Activity:
Return only the lines of the listing below that run from the line with "2 мп (818, 463)" through the line with "NAS-серверы (171, 886)", both ends included, exactly as written.
****************
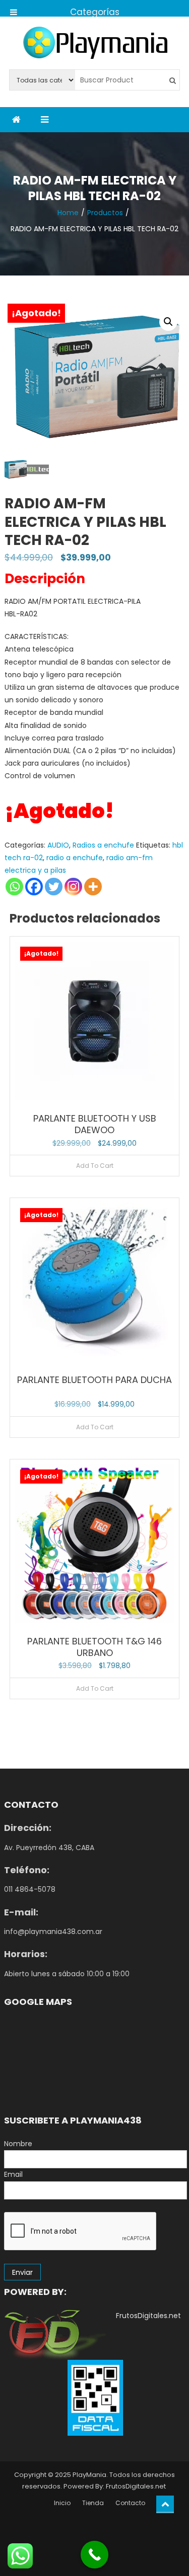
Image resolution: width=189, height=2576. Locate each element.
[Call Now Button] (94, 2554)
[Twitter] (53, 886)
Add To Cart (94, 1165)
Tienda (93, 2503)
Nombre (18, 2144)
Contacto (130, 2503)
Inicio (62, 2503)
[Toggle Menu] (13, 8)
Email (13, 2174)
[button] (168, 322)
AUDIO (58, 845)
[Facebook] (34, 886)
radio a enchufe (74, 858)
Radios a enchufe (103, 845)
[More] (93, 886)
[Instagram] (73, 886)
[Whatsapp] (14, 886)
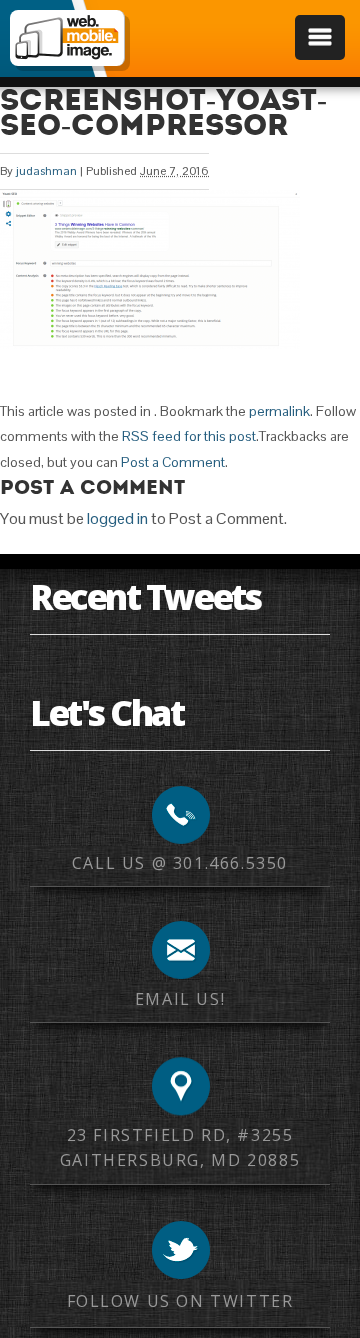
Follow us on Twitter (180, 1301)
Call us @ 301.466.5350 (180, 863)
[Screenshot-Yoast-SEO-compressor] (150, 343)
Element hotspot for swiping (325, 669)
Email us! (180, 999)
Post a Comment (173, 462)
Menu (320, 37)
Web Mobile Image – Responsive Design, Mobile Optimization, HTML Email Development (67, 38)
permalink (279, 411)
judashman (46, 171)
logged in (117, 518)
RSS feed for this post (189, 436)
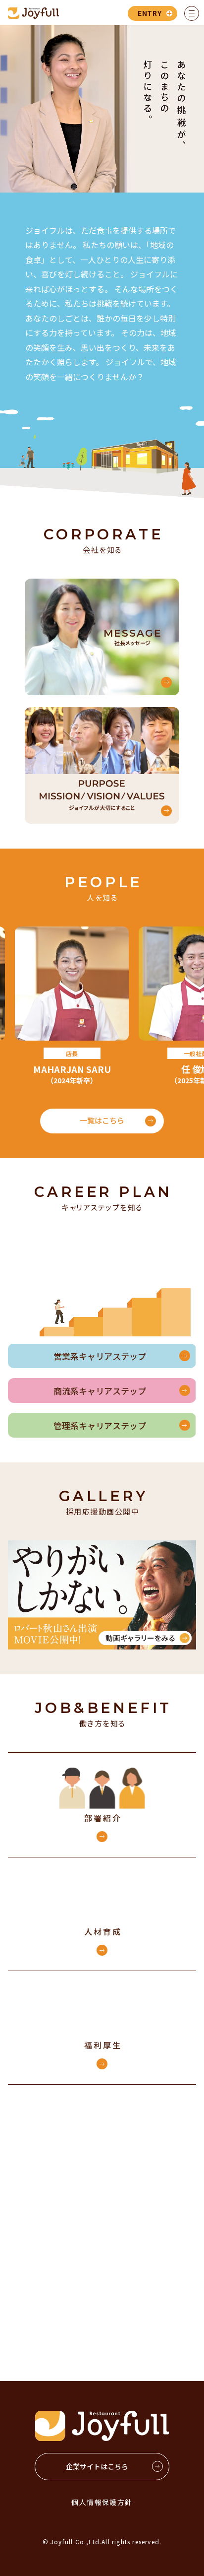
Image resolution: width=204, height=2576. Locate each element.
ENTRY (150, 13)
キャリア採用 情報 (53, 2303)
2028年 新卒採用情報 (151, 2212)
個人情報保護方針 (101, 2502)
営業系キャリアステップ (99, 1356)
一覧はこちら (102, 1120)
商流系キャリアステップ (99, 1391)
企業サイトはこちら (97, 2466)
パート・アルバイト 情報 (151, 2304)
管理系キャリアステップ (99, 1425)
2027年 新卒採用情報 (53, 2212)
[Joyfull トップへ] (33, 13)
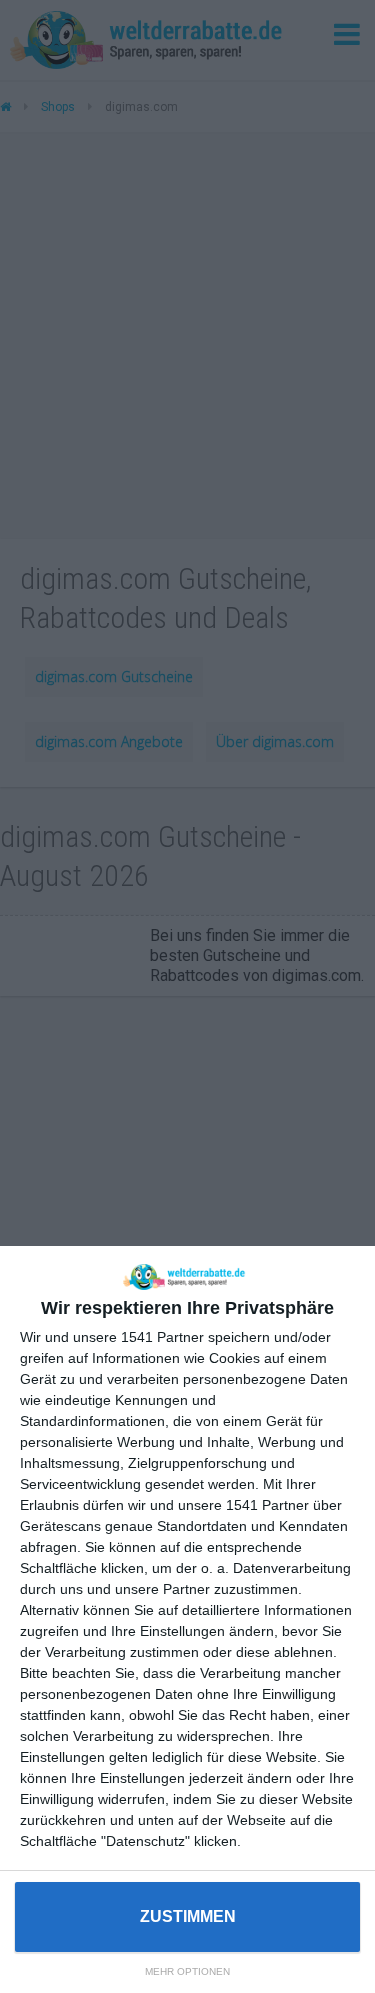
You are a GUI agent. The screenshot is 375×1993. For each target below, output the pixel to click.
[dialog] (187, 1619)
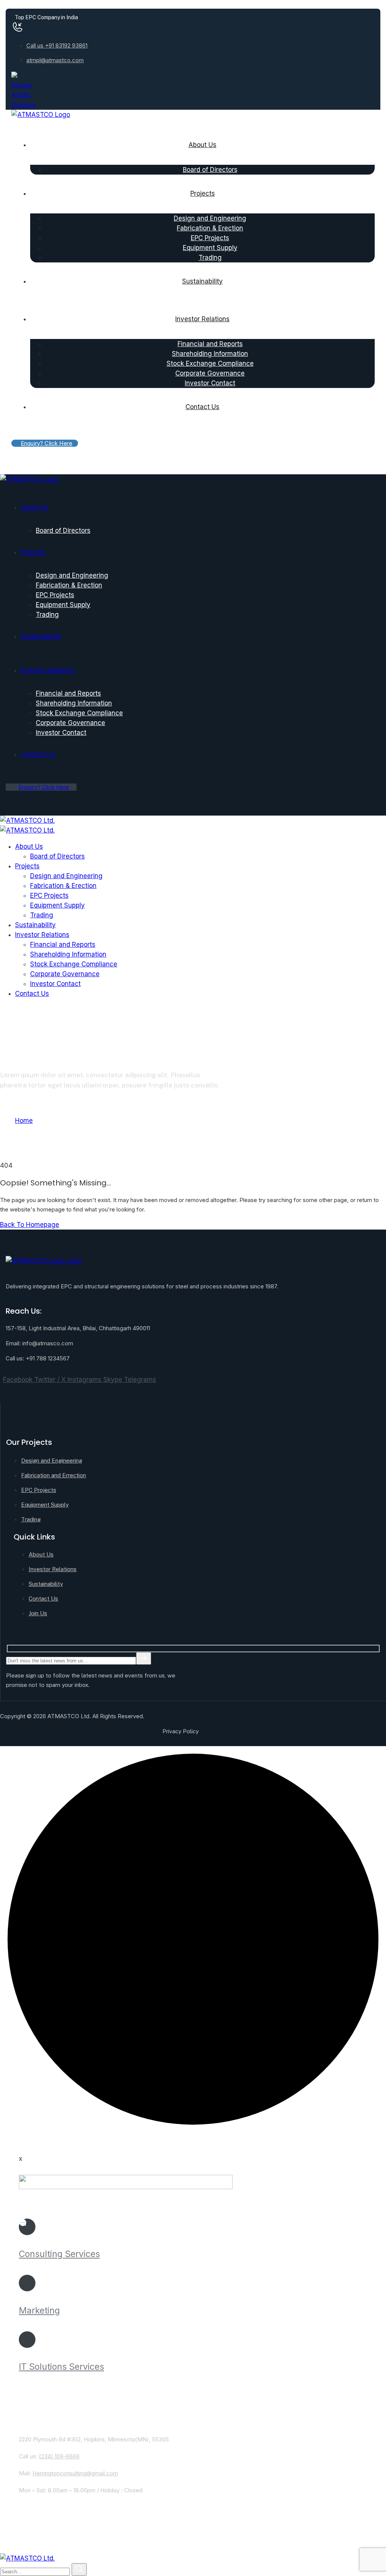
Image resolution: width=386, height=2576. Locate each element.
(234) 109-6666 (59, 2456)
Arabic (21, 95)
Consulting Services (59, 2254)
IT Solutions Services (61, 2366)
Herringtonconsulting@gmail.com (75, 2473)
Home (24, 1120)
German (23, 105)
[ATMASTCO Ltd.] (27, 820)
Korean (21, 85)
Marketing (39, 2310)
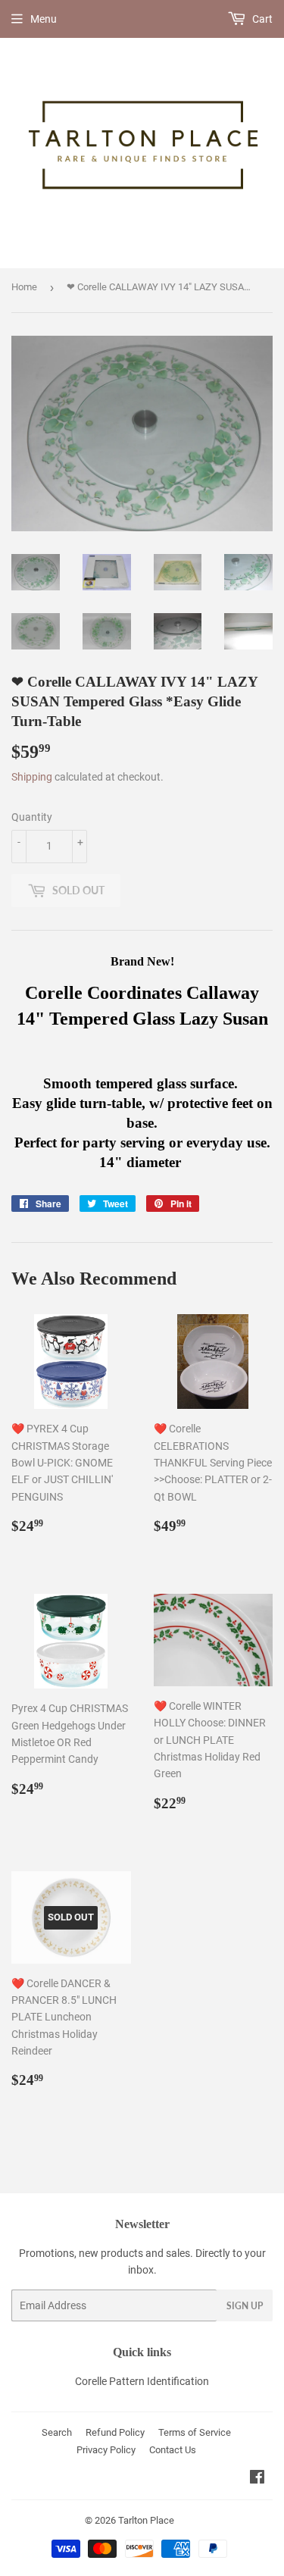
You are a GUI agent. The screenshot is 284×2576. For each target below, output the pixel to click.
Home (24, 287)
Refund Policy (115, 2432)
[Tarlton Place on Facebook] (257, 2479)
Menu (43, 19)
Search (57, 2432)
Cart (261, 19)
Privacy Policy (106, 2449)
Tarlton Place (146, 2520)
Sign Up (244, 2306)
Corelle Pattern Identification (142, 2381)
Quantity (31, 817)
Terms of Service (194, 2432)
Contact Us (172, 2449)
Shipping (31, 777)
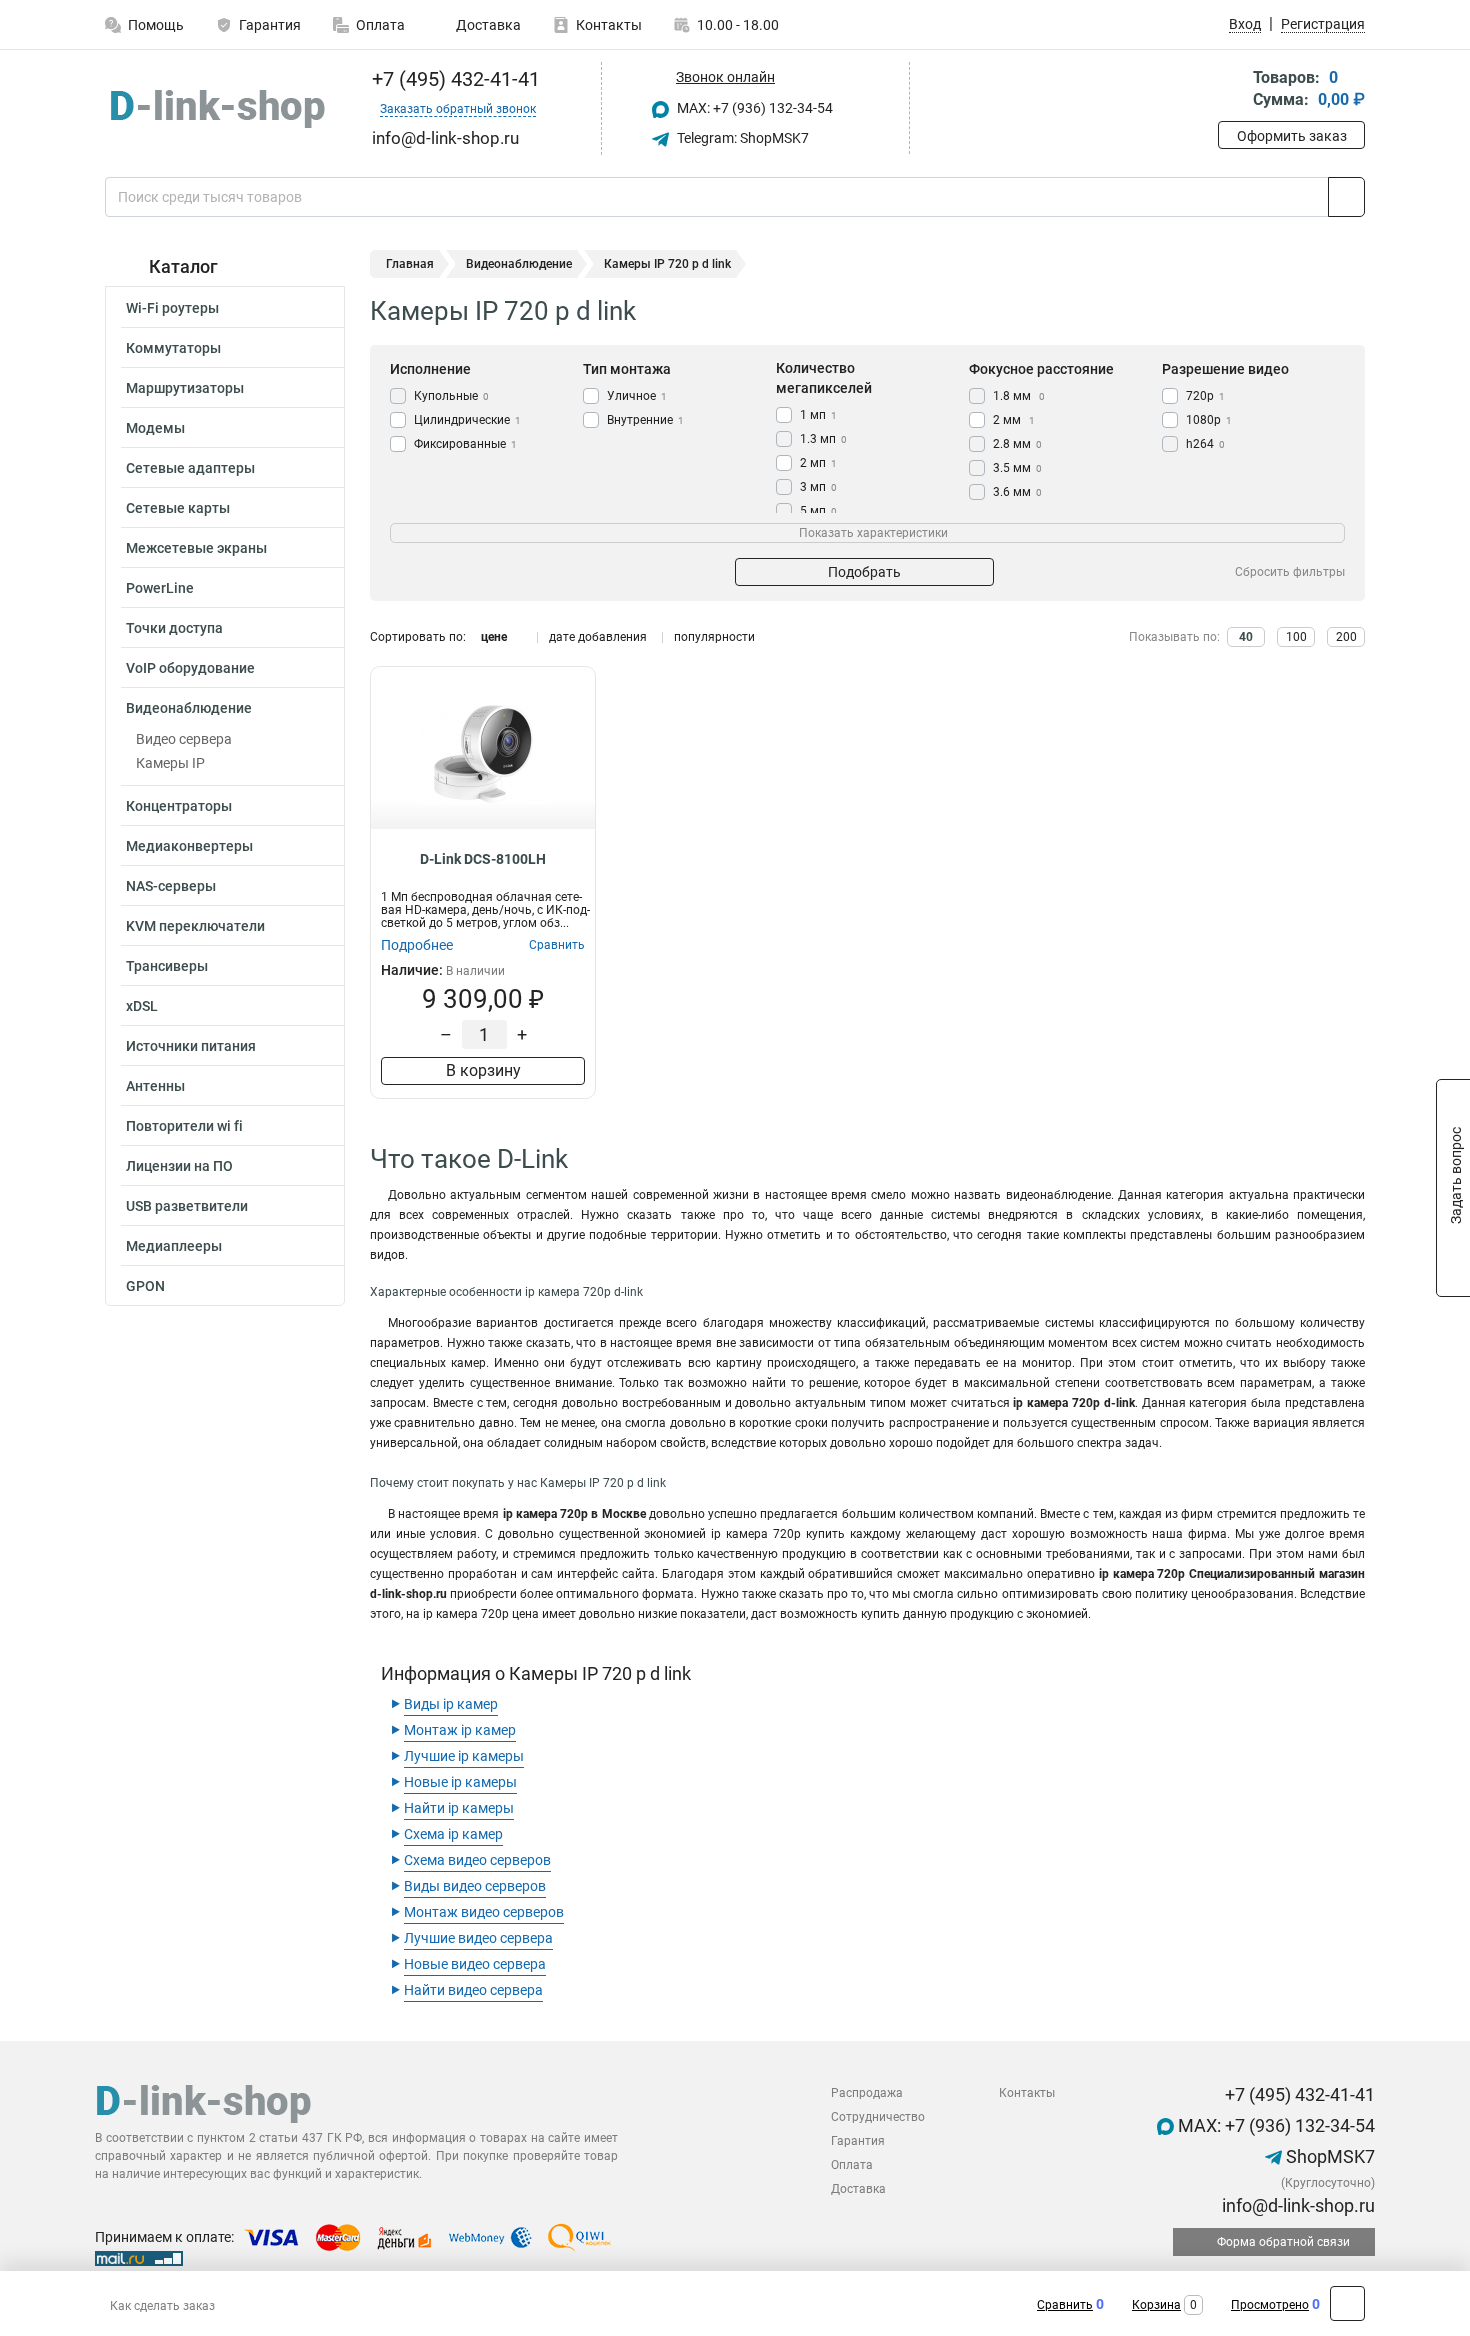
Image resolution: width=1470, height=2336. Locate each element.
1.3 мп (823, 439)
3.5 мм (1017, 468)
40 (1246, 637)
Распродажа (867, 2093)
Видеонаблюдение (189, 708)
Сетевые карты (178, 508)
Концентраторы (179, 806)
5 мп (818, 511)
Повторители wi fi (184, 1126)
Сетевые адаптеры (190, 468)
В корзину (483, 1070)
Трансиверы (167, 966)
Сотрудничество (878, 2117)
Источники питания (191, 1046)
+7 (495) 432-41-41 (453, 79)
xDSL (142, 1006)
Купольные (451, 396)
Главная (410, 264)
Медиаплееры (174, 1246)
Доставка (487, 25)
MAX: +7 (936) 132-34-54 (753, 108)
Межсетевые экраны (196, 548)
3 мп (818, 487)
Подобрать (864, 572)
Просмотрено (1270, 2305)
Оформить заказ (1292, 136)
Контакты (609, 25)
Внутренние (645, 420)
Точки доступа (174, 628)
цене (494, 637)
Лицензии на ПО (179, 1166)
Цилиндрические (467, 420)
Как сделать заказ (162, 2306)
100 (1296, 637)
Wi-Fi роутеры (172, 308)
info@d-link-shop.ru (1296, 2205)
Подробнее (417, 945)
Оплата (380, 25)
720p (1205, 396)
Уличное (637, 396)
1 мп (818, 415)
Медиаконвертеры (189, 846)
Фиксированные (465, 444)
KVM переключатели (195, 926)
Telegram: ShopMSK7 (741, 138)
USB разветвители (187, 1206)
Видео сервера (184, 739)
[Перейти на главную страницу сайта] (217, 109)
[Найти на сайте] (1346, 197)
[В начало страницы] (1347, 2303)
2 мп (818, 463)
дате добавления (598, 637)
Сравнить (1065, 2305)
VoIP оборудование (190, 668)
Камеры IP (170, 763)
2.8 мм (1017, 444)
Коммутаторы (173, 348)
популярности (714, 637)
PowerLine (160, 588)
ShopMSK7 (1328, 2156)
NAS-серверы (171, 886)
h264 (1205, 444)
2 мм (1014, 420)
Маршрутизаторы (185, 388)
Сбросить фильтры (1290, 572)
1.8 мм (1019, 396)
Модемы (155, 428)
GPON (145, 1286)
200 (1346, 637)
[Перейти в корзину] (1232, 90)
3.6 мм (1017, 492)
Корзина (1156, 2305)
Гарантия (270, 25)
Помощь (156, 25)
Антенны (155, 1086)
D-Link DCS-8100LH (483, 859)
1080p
****************
Written response:
2 мп (818, 463)
дате добавления (598, 637)
Сравнить (1065, 2305)
VoIP оборудование (190, 668)
Камеры IP (170, 763)
2.8 мм (1017, 444)
Коммутаторы (173, 348)
популярности (714, 637)
PowerLine (160, 588)
ShopMSK7 (1328, 2156)
NAS-серверы (171, 886)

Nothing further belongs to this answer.